Aquí, el doppelgänger de Jesse James es Robert Ford, un joven de apenas diecinueve años que ha admirado durante toda su (breve) vida al famoso pistolero y a su hermano mayor Frank (encarnado, nada casualmente, por un icono del oeste contemporáneo: el actor, director y dramaturgo Sam Shepard), y que alcanzará el sueño de su vida al trabajar codo con codo con su ídolo. Será a partir de la consecución de este sueño que su existencia como tal deja de tener sentido: ya no puede definirse por su sueño, y entonces solo cabe acabar con James para ser él, y no solo alguien como él.



Pero tras la muerte de James, el fracaso de Robert Ford se hace todavía más patente: en las representaciones teatrales con las que acabó ganándose la vida, es su hermano mayor Charlie (un soberbio Sam Rockwell, otro de los nuevos actores imprescindibles del panorama actual) quien hará las veces de Jesse James, mientras que Robert se ve condenado una y otra vez a repetir el acto de cobardía -James fue asesinado por la espalda- que acabó definiéndolo históricamente ante los ojos del mundo.



Cabe señalar que si Brad Pitt lleva a cabo uno de sus mejores trabajos, premiado en el pasado festival de Venecia, es Casey Affleck (hermano menor de Ben Affleck, y presente también este mes en el debut de este como director: Adiós, pequeña, adiós), quien lleva a cabo un trabajo verdaderamente modélico en la piel del asesino del asesino, sobre todo en los últimos (e impecables) cuarenta minutos, cuando amanece la jornada del magnicidio, y donde Robert Ford acaba destapándose como el hombre gris, el individuo ridículo sumido en la sombra, que solo pudo destacar matando aquello que amaba.

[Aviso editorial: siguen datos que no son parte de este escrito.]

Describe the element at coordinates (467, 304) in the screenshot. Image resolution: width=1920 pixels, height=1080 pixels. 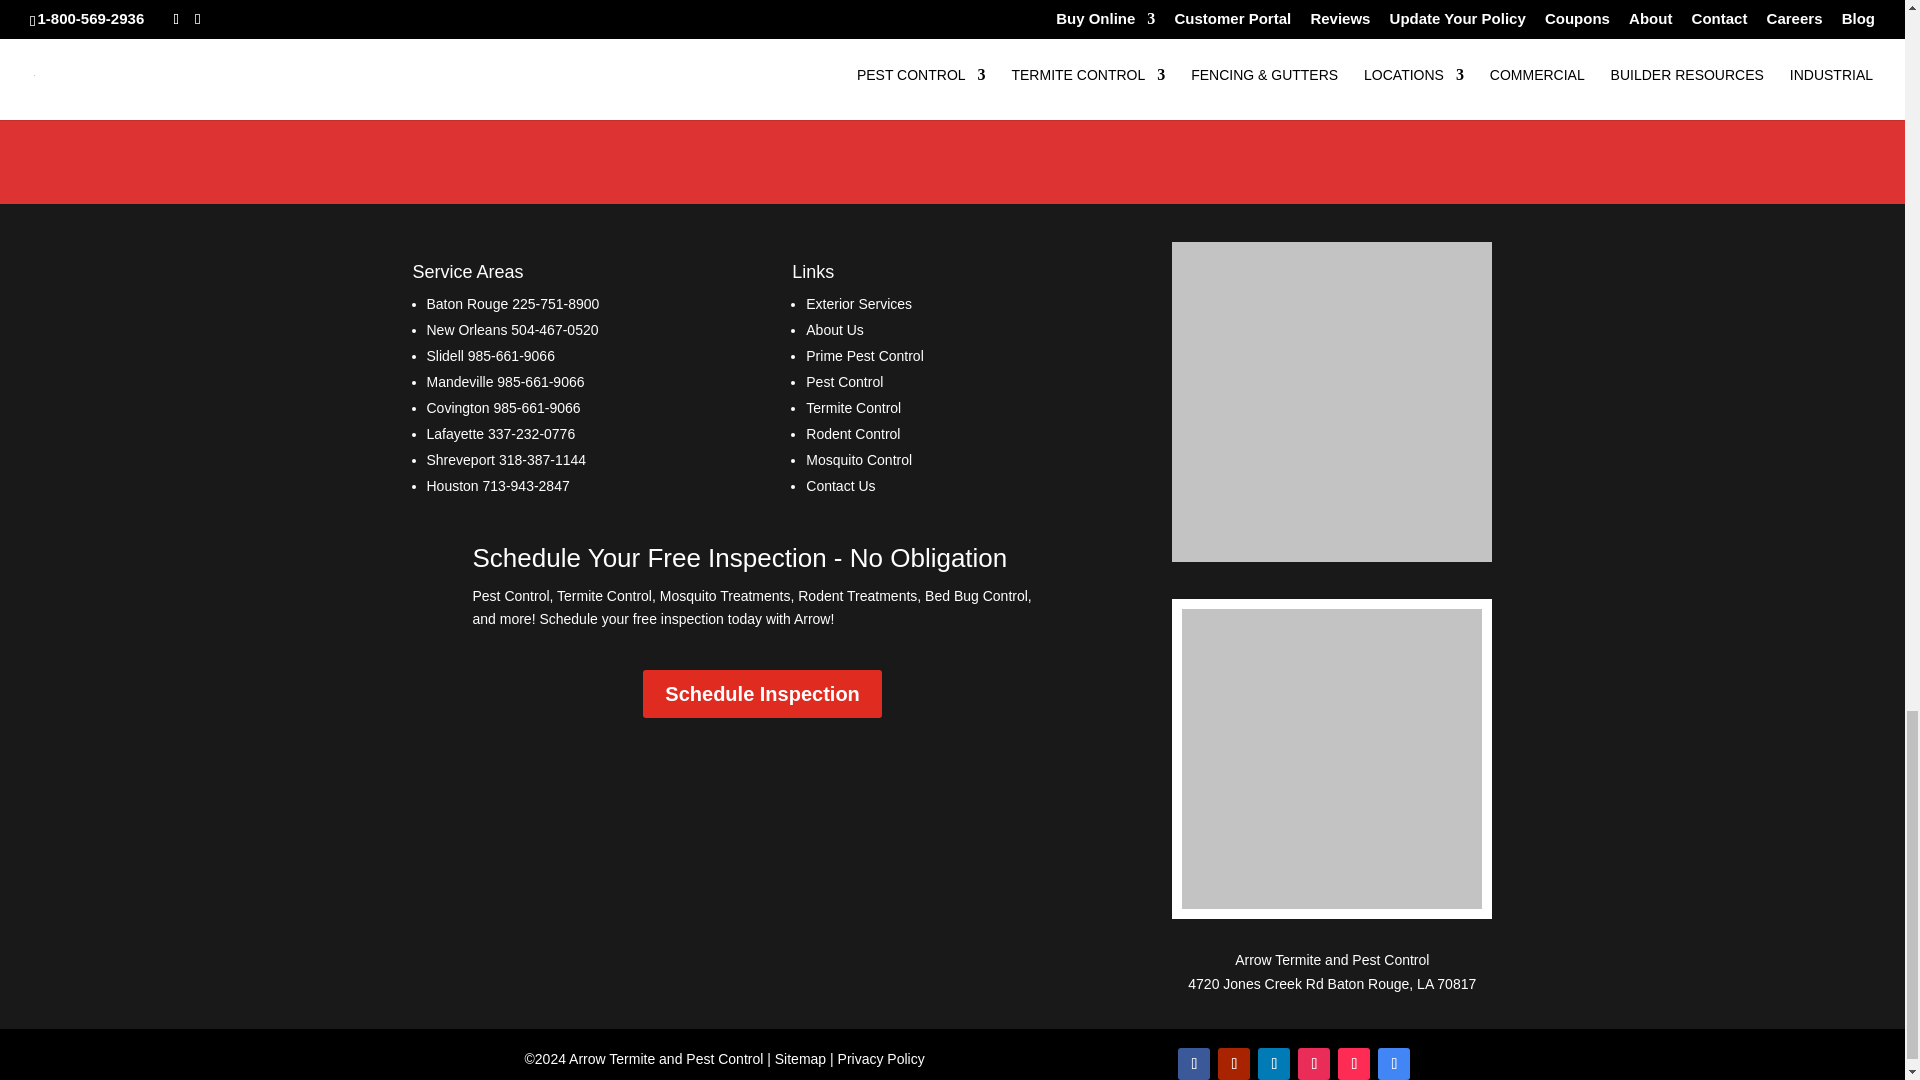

Al igual que hizo Robert Ford con su ídolo, Andrew Dominik ha matado aquello que ama, el western crepuscular, llevando dicho subgénero hasta la frontera del mismo. ¿Cabe concebir ahora dentro de sus directrices algo que supere a El asesinato de Jesse James por el cobarde Robert Ford? Creemos que no: este film, el western más telúrico, el más repleto de fantasmas que caminan sobre la Tierra desde que Sam Peckinpah pariera la obra maestra definitiva del mismo -Pat Garret y Billy the Kid, otra historia de amistad traicionada-, pone, necesariamente, punto y final a esta tradición. Ahora, dentro de las coordenadas del western, solo cabe hacer otra cosa.